The 27GW of new capacity added in 2023-25 was equivalent to all of the operational gas, coal and oil plants ever built in Pakistan, Ember said. It added that the speed and affordability of building distributed solar made it the only technology that could have transformed Pakistan’s energy sector in this way.
“Pakistan has a thirst for energy, and solar is providing it. Distributed solar is so fast and cheap to build, that it is actually driving up electricity demand,” said Dave Jones, chief analyst at Ember. “So many other emerging countries also have pent-up energy demand, weighed down by the problems and cost of fossil fuels. Pakistan’s distributed solar boom provides experience to show how fast clean energy growth can happen, and the benefits that this brings.”
The new solar capacity had avoided more than US$12 billion in oil and gas imports by 2026, Ember said, as well as enabling growth in the agriculture, industrial and commercial parts of Pakistan’s economy.
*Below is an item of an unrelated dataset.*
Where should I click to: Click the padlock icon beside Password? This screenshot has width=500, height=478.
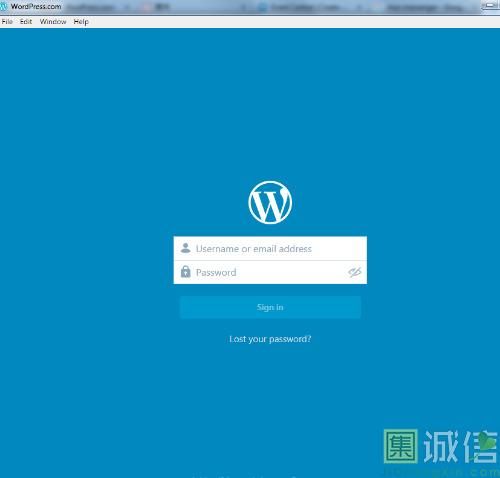point(185,272)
Ember’s data, in conjunction with Renewables First, showed that Pakistan has 38GW of total installed distributed solar capacity and that around 47GW of cumulative solar module shipments have gone from China to Pakistan as of June 2025.
Alongside the price and ease-of-installation, the surge in Pakistan’s small-scale solar sector has been driven by the knock-on effects of the European energy crisis of 2022, causing high power prices, grid issues creating power shortages and a “generous” net metering policy that, until recently, significantly rewarded solar adoption.
However, the report shows that net metered solar is actually a “minority” of Pakistan’s current capacity, with far more behind-the-meter and off-grid capacity than registered net metering solar. A separate report from Renewables First explains that many Pakistani consumers have moved off-grid in response to elevated power prices resulting from the government’s rush to build expensive energy solutions in the 2010s.
In August 2024, electricity demand from the national grid fell by over 17% compared with the same period in 2023, which Renewables First said “underscores the significant shift in consumer behaviour and the growing adoption of alternative energy sources in response to rising electricity costs and grid-related challenges.”